The intent manifest is stored as a JSONB column on the agent record. The agents table includes a version integer that is incremented on each update, and updated_at is set to the current timestamp. The agent's AgentResponse schema exposes both declared_intent and version fields.

Historical manifests are not retained in the agent record itself. However, drift events include a declared_intent_snapshot field that captures the full manifest at the time drift was detected. Combined with the audit log entries for agent updates, this provides a reconstructable history of manifest changes over time.

Cryptographic Signing¶

Intent manifests support cryptographic signing to establish non-repudiation. When an authorized deployer submits a manifest, the system records:

signed_by: The user ID of the deployer who submitted the manifest.
signed_at: The UTC timestamp of submission.

These fields are set automatically by the API based on the authenticated user's identity. The deployer must hold the admin or deployer role. This creates an auditable chain of responsibility: every manifest is attributable to a specific human who authorized the agent's declared scope.

Relationship to Policy Rules¶

Intent manifests and policy rules serve complementary purposes:

Intent manifests define what an agent is supposed to do -- the positive declaration of expected behavior. They are set once at deployment time and updated only when the agent's scope changes.
Policy rules define what an agent is allowed to do -- the enforcement mechanism that governs each individual call. They can be modified at any time by organization admins.

During policy evaluation, the intent manifest is checked in Step 2 (before risk scoring and policy rule matching). If the action violates the manifest, the verdict is DENY with a risk score of 100, regardless of any permissive policy rules.

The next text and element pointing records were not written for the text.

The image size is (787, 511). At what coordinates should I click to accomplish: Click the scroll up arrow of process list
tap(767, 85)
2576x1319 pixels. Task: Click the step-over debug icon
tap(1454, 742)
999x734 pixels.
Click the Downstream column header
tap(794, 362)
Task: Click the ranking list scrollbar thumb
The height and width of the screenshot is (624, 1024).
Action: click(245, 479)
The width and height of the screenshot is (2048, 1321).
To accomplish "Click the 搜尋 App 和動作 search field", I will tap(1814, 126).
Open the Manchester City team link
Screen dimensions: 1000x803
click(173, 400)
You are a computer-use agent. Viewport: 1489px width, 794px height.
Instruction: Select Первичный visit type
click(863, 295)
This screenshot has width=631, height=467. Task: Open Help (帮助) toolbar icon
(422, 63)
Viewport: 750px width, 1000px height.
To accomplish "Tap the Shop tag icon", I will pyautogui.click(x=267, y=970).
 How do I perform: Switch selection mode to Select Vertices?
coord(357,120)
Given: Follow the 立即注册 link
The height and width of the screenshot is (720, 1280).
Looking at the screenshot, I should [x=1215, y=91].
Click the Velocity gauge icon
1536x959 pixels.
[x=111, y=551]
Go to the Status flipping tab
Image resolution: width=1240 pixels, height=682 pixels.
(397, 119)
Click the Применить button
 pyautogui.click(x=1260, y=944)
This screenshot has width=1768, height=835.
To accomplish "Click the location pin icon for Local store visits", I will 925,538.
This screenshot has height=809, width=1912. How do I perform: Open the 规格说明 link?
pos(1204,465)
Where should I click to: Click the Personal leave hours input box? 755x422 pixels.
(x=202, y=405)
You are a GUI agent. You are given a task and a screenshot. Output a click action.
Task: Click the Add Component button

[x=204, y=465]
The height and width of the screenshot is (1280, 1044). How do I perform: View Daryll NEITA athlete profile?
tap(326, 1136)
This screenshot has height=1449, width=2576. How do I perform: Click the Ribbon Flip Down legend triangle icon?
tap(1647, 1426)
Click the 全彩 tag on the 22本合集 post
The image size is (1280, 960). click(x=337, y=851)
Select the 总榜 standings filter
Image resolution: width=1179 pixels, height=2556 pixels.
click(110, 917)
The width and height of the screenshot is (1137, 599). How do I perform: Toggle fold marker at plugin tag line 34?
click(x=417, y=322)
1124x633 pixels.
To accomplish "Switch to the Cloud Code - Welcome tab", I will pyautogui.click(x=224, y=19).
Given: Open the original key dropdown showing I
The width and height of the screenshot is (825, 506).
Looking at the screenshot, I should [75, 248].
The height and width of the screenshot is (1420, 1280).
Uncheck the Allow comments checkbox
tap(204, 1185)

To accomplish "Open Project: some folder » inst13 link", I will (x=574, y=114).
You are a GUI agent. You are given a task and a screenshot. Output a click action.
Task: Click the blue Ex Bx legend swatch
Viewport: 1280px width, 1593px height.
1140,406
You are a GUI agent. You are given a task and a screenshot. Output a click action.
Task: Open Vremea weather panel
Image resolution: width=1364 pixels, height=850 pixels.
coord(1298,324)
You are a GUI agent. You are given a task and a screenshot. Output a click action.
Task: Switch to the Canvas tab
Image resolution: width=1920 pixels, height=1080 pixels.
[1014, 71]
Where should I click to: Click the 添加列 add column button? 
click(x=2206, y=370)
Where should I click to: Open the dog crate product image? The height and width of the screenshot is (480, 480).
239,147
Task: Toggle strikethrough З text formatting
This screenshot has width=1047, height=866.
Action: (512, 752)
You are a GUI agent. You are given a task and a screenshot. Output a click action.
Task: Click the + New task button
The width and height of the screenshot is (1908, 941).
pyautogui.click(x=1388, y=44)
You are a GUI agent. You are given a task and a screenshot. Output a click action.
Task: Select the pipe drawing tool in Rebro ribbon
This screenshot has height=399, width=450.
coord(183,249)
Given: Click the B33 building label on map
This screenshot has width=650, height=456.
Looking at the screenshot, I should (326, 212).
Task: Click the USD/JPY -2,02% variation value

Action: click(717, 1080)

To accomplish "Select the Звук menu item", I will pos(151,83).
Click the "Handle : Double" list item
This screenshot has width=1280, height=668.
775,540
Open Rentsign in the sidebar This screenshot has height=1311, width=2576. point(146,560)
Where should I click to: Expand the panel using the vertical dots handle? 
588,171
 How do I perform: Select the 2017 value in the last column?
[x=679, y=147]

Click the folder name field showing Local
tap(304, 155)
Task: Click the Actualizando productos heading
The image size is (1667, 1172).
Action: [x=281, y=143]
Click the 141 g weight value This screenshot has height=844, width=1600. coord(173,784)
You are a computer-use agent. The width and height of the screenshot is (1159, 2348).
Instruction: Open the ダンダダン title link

This means policy rules cannot override intent manifest restrictions. The manifest acts as an outer boundary; policy rules operate within that boundary.

Example Manifest¶

A security triage agent that reads CrowdStrike detections, creates Jira tickets, and sends Slack notifications:

{
  "permitted_systems": ["crowdstrike", "jira", "slack"],
  "permitted_actions": [
    "detection:list",
    "detection:read",
    "detection:get",
    "ticket:create",
    "ticket:update",
    "ticket:read",
    "message:write"
  ],
  "permitted_data_types": [
    "detection",
    "alert",
    "ticket",
    "notification"
  ],
  "max_frequency": {
    "per_hour": 500
  }
}

If this agent attempts to call host:isolate on CrowdStrike, the policy engine will deny the call because host:isolate does not match any entry in permitted_actions. A drift event of type unauthorized_action will also be recorded.